His Medal of Honor acceptance speech was warm and heartfelt.
But the hype around the trip and the minor developments in Israel-Saudi ties went beyond the typical liberties government spokespeople take around presidential visits. The messaging may even have harmed Israel in Saudi eyes.
“I think Israel caused damage here,” Guzansky lamented. “They inflated the Saudi issue with all sorts of leaks and briefings. It wasn’t historic, not in Israel and not in the Saudi aspect.”
“I think it reflects a lack of understanding in Israel about where the Saudis stand, what their sensitivities are, what their interests are,” he continued.
“They didn’t add anything to Israel’s diplomatic efforts,” Zaga concurred.
Right now, Riyadh has no reason to hand Israel — or the US for that matter — any free gifts. Any gestures were made as part of a hard bargain with the US.
After a relative decline in regional status as a result of the war in Yemen and the fallout from the 2018 Jamal Khashoggi killing, the Saudis — and especially de facto leader Mohammad Bin Salman — were interested in reclaiming their place at the head of the Arab world.
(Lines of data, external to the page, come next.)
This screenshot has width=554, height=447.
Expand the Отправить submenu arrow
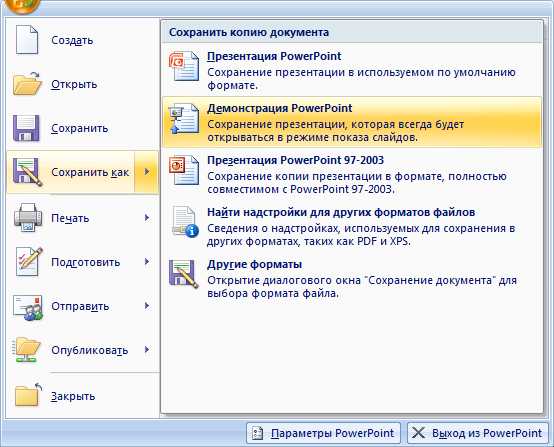(x=147, y=306)
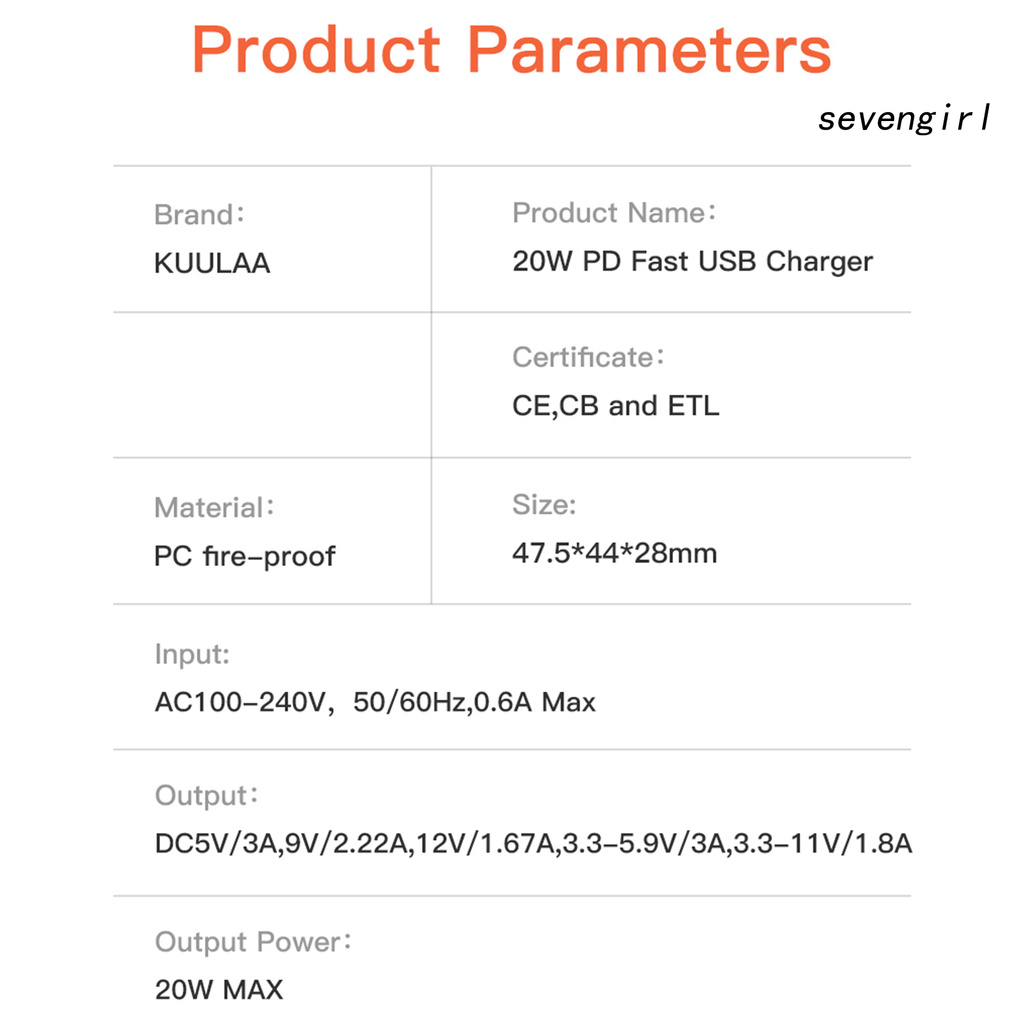Viewport: 1024px width, 1024px height.
Task: Click the KUULAA brand value
Action: tap(212, 263)
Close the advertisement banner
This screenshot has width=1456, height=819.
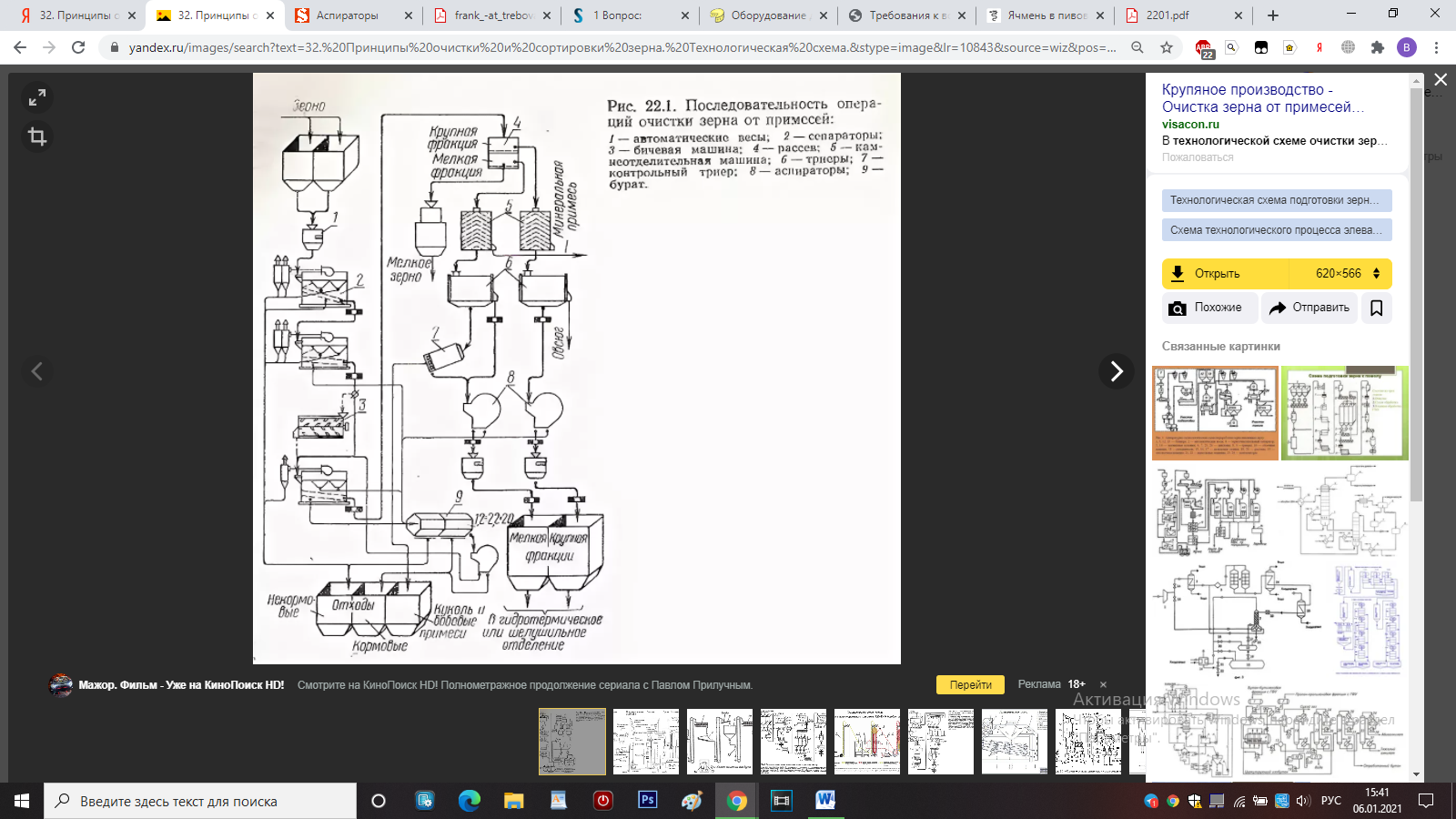(1103, 684)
And they were the big winners from the trip, getting what they were after.
“First, from Biden’s visit,” said Zaga, “he kowtowed to them, he agreed to accept the Saudis as what he called protecting American interests.”
“Second, as part of the visit, Saudi Arabia hosted this big inter-Arab summit. And once again, she is the country that hosts, that takes initiative, the leader, the driver.”
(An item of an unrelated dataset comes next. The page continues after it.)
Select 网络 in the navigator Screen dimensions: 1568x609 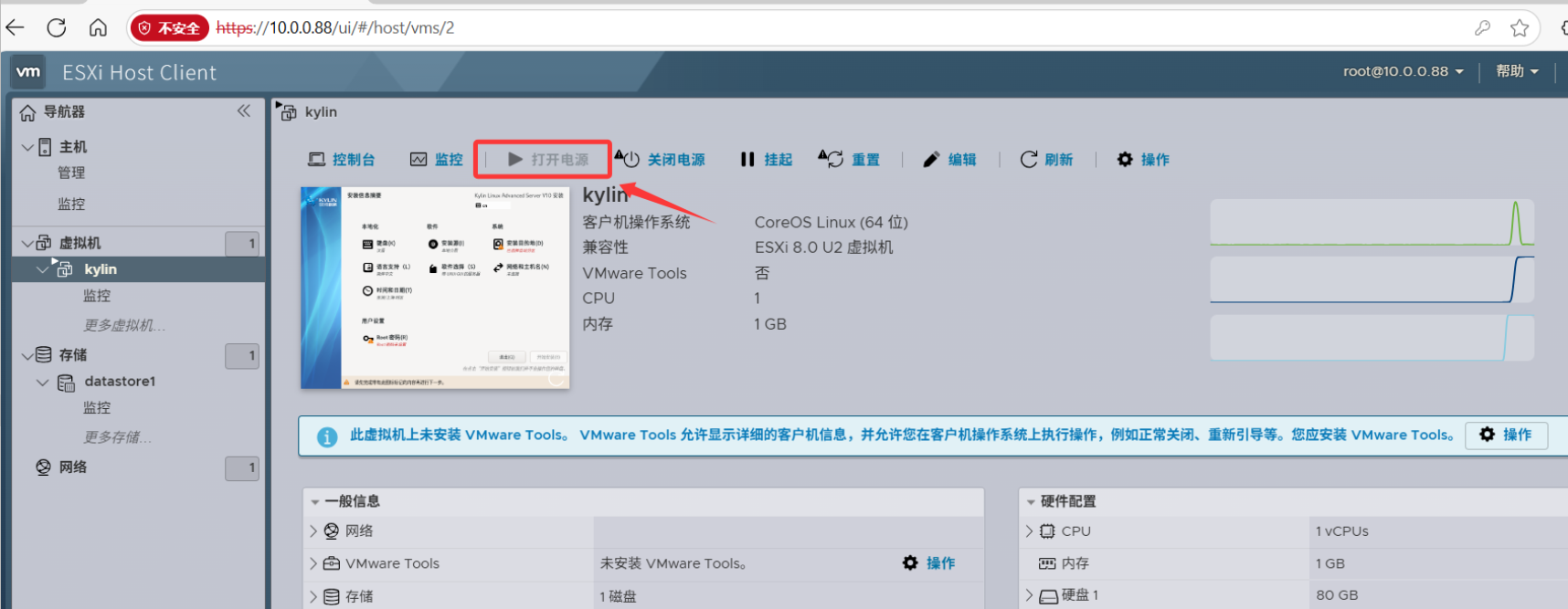click(73, 467)
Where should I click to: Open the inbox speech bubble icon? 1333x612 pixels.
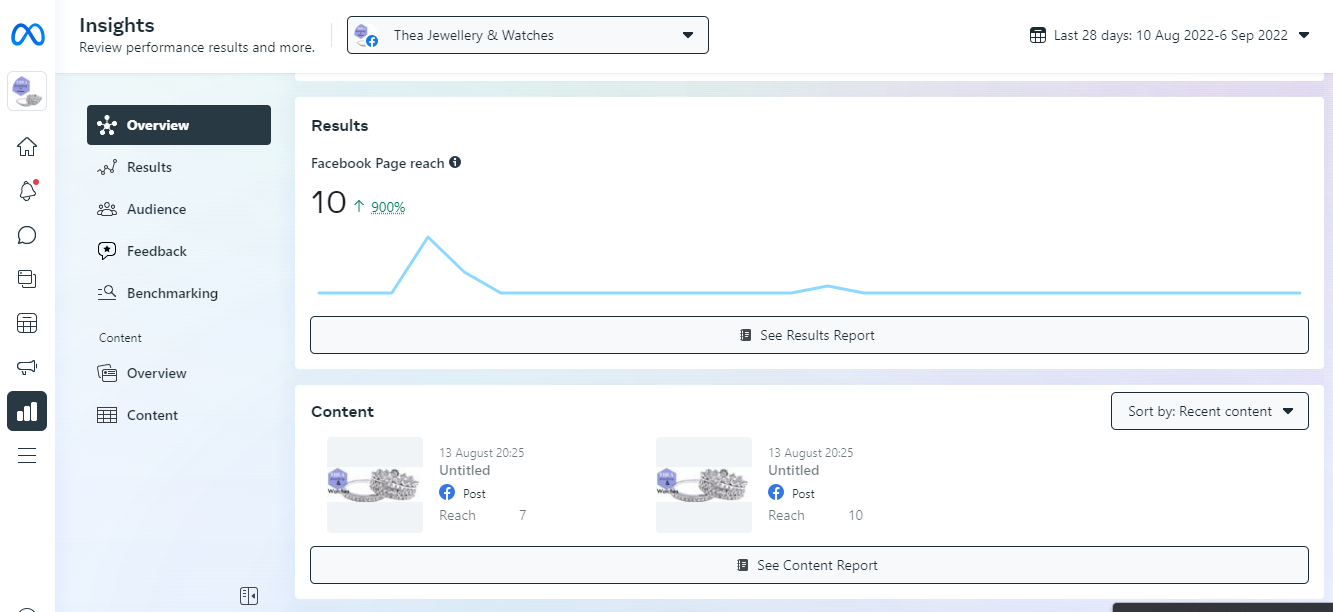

The Saudis weren’t afraid to flex their muscles as well. When Biden allegedly started hectoring MBS on the Khashoggi murder, the Saudi prince fired back by asking about the killing of Palestinian-American journalist Shireen Abu Akleh and the Abu Ghraib prison abuses in Iraq.
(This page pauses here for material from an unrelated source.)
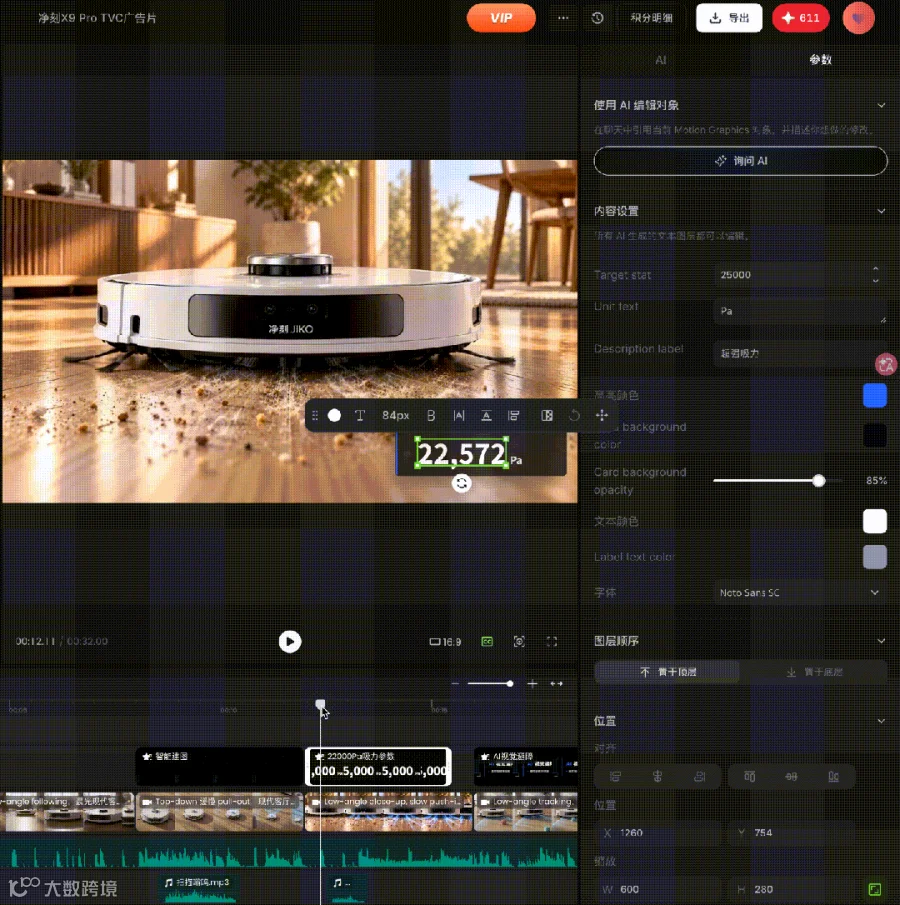Play the video preview
Image resolution: width=900 pixels, height=905 pixels.
tap(290, 642)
As Biden flew back home, Israel was left wondering how close it truly is to normalization with the Saudis.
After last week, it doesn’t seem that close at all.
Despite the intelligence cooperation and converging interests, the current relationship between Israel and Saudi Arabia is not analogous to the state of Israel-Emirati ties before the Abraham Accords. With the UAE positioning itself as a leading international center of culture and trade, Israelis were present at multilateral forums and international competitions.
Saudi Arabia is not the same type of country. There is not the same openness to the world or familiarity with Jews and Israelis. And the Saudi role as Custodian of the Two Holy Mosques means it has to be far more cautious about overt Israel ties without a solution to the Palestinian issue.
Other regional developments this week weren’t especially encouraging for Israel either. The much-discussed regional security alliance against Iran looks to be far less advanced than Israel would have hoped. Mentions of the framework during the visit were exceedingly vague, a far cry from a Middle Eastern NATO.
Even the UAE, the jewel in the Abraham Accords crown for Israel, put out a telling message during the visit. “The UAE is not part of any axis against Iran,” said presidential adviser Anwar Gargash, adding that Abu Dhabi is considering returning its ambassador to Tehran. The same spirit has been evident across the Gulf in recent months, as Arab countries cope with the reduced US presence in the region by de-escalating with Iran.
The need to express enthusiasm over a US president’s visit is entirely understandable. But Israeli leaders would do well to keep in mind that countries will craft their policies toward Israel according to their own needs and interests. Three countries may have moved ahead with normalization, but other potential partners are monitoring the benefits of the Abraham Accords while keeping a wary eye on Iran.
In the meantime, Israelis will have to make do with views of the kingdom from 30,000 feet.